Erfolgreiche Konversion: Mehr Arbeitsplätze als zuvor

OBM Thomas Eiskirch (Quelle: Stadt Bochum/Martin Steffen)
Für den Standort ergäbe sich nun die „große Chance“, auf der Fläche eine neue Wirtschaftsstruktur zu entwickeln. Nach gelungener Konversion biete das Areal mehr Perspektiven als der Zustand, der 2014 geherrscht habe, sagt Eiskirch. Dies zeichnet sich bereits ab: Schon jetzt haben sich 15 Unternehmen für den Standort entschieden und siedeln damit rund 6.000 Arbeitsplätze an.
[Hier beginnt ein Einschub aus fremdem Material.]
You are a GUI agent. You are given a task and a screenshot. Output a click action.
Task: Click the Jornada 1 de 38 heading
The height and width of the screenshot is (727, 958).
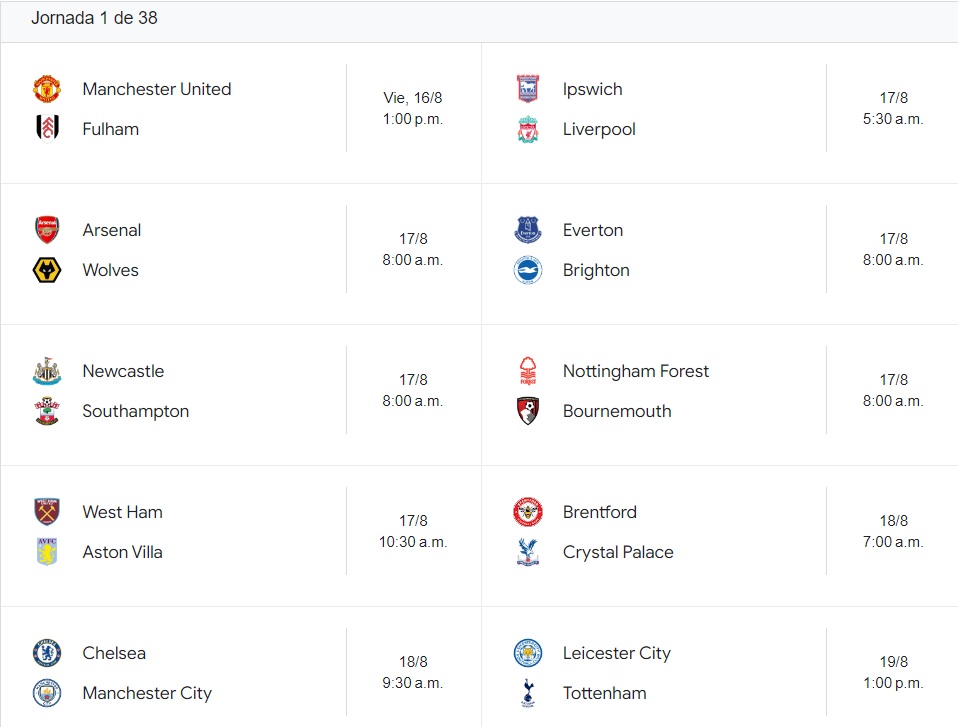click(94, 18)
Bis 2025 gehen erwartet die Stadt rund 8.000 Jobs auf dem Gelände.
Dabei folgt die Flächenentwicklung einer Konzeption, die für den Standort profilbildend ist und ihm Alleinstellungsmerkmale verschafft. Unter anderem liegt ein Fokus auf wissenschaftsbasierten Themen wie dem Aspekt IT-Security. Der spiegelt sich etwa in Ansiedlungen aus der Ruhr Universität Bochum sowie diverser Institute sowie des Unternehmens Bosch wider.
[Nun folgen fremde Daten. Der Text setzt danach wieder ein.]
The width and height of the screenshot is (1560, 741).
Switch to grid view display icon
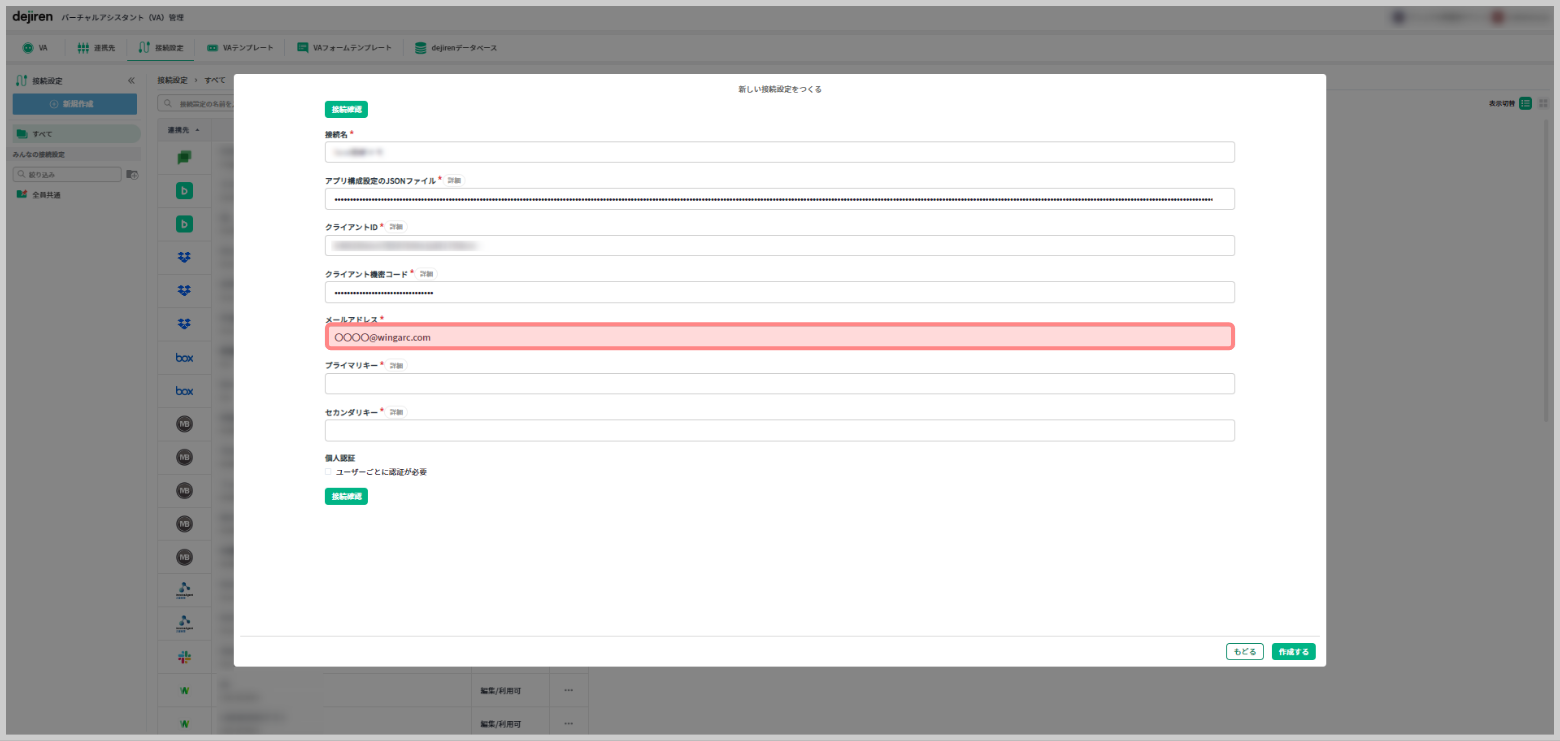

Zudem prägt der Bereich Logistik die Geländenutzung: DHL realisiert ein Paketzentrum mit rund 600 Arbeitsplätzen, das schon im nächsten Jahr eröffnet. Und die Firma Opel ist in Bochum-Langendreer nach wie vor mit einem Warenverteilzentrum und 700 Mitarbeitern vor Ort. Darüber hinaus gibt es weitere thematische Schwerpunkte für das Areal, darunter sind Gastronomie, Hotellerie und Nahversorgung sowie soziale und grüne Infrastrukturen in Anbindung an den angrenzenden Stadtteil. Von den 69,3 Hektar sind bereits rund 65 Prozent vermarktet.
Der Artikel stammt aus dem Jahr 2018 und ist für die Onlineveröffentlichung leicht überarbeitet und aktualisiert worden.